Ten Premier League clubs voted against allowing five substitutes in the top flight this season at a shareholders' meeting on Thursday, the PA news agency understands.

Burnley, Aston Villa, Crystal Palace, Fulham, Leicester, Leeds, Newcastle, Sheffield United, West Ham and Wolves are understood to have opposed allowing two extra changes per match.

Advocates of allowing five substitutes include Liverpool and Manchester City managers Jurgen Klopp and Pep Guardiola, who argue it is vital to protect player welfare in a campaign which has been compressed due to the coronavirus pandemic.

West Ham's decision to vote against it is particularly surprising after their manager David Moyes said he had changed his mind on the issue.

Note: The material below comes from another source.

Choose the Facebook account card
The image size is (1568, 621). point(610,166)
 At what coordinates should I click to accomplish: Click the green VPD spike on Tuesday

The temporary amendment to the laws of the game to allow five changes was approved by law-making body the International Football Association Board (IFAB) earlier this year following a proposal from world governing body FIFA.

Premier League clubs did vote to allow five substitutes when the 2019-20 campaign resumed over the summer but two further votes to keep it in place for 2020-21 failed, prior to Thursday's third vote.

A 14-club majority would be necessary for the motion to be carried.

The Premier League is an exception among major European leagues in only allowing three substitutes, with the EFL also voting to permit five last month.

Five substitutes will be allowed in Football Association competitions such as the FA Cup, and the governing body's chief executive Mark Bullingham spoke of his "surprise" at the Premier League's failure to adopt the rule change.

"I think when we started off at an IFAB level we fully expected all of the leading leagues to sign it off for the reason of a very congested season with a lack of a pre-season, and we were surprised that the Premier League hasn't signed it off," Bullingham said on Wednesday.

"The reason we want it in our competitions is the reason most other leagues around the world have applied it – that is, for player welfare.

"Would we prefer it if the Premier League brought in five subs? Yes, we would prefer it. Is that our decision? No, it's not."

On Wednesday IFAB extended the amendment through to December 2021 for domestic competitions and to July 2022 for internationals. It may decide to extend the domestic amendment to July 2022 when its AGM takes place in March next year.

The Premier League has agreed to apply to take part in a trial allowing the use of two additional permanent concussion substitutes.

The trial could start as early as next month, and follows an announcement from the FA that it had also applied to trial the same protocol in the men's and women's FA Cups, the Women's Super League and the Women's Championship.

In a major boost to the league's finances, it also announced a new television deal with beIN SPORTS for the Middle East and North Africa region for the 2022-25 period.

It is understood the deal is worth 500million US dollars (over £367m) in total, which keeps it at around the same level as the previous contract despite the added economic pressures of the pandemic.